As the fourth abbot of Downside, during his short term of four years, he helped transform Downside into a modern abbey in the mainstream of the Benedictine tradition and in 1933 became the founder of Worth Priory (which became independent of Downside in 1957 and Worth Abbey in 1965).

===New Testament and patristics scholar===
John Chapman not only read both Greek and Latin with facility, but also read and wrote French, Italian, and German. Many of his contributions to biblical scholarship and patristics have proved of lasting value, especially his work on Cyprian, John the Presbyter, and on the priority of the Gospel according to Matthew that, so Chapman argued in support of the early Church tradition, was the first Gospel account to have been written (see also Synoptic Problem).

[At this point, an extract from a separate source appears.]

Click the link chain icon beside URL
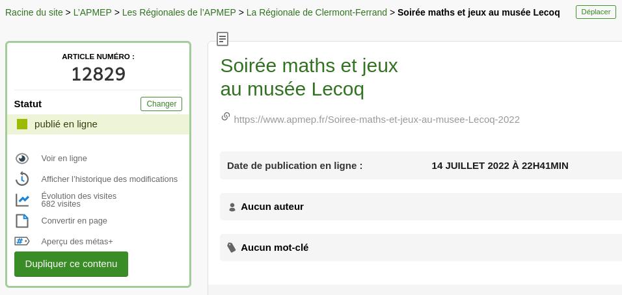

Among the novices that Chapman clothed in the monastic habit was in 1932 John Bernard Orchard, who soon felt drawn to follow his Abbot into researching the priority of the Gospel according to Matthew in the light of the patristic evidence, and eventually, after also constructing a synopsis of the four Gospel accounts in Greek and English for the easier study of the compositional sequence Matthew-Luke-Mark-John that is supported by certain early Christian writers, produced what by hindsight may be considered a synthesis of his and his mentor's insights.

===Spiritual director===
In his day Chapman was a much sought-after spiritual director. He published a collection of letters under the title Spiritual Letters.

==Works==
Chapman made a number of contributions to the Catholic Encyclopedia on the Early Church Fathers and Councils.

- St Irenaeus and the Dates of the Gospels, JTS 6 (1904-5): 563–9.
- Bishop Gore and the Catholic Claims, (London, 1905).
- The Condemnation of Pope Honorius (London, Catholic Truth Society, 1907).
- Notes on the Early History of the Vulgate Gospels, (Oxford, 1908).
- John the Presbyter, (Oxford, 1911).
- St Paul and the Revelation to St Peter, Rev. Ben. 29 (1912): 133–47.
- Studies on the Early Papacy, (London, 1928; repr. 1971).
- Saint Benedict and the Sixth Century, (London, 1929).
- Spiritual Letters, posthumously, (London, 1935).
- Matthew, Mark, and Luke, posthumously (ed. J. M. T. Barton), (London, 1937).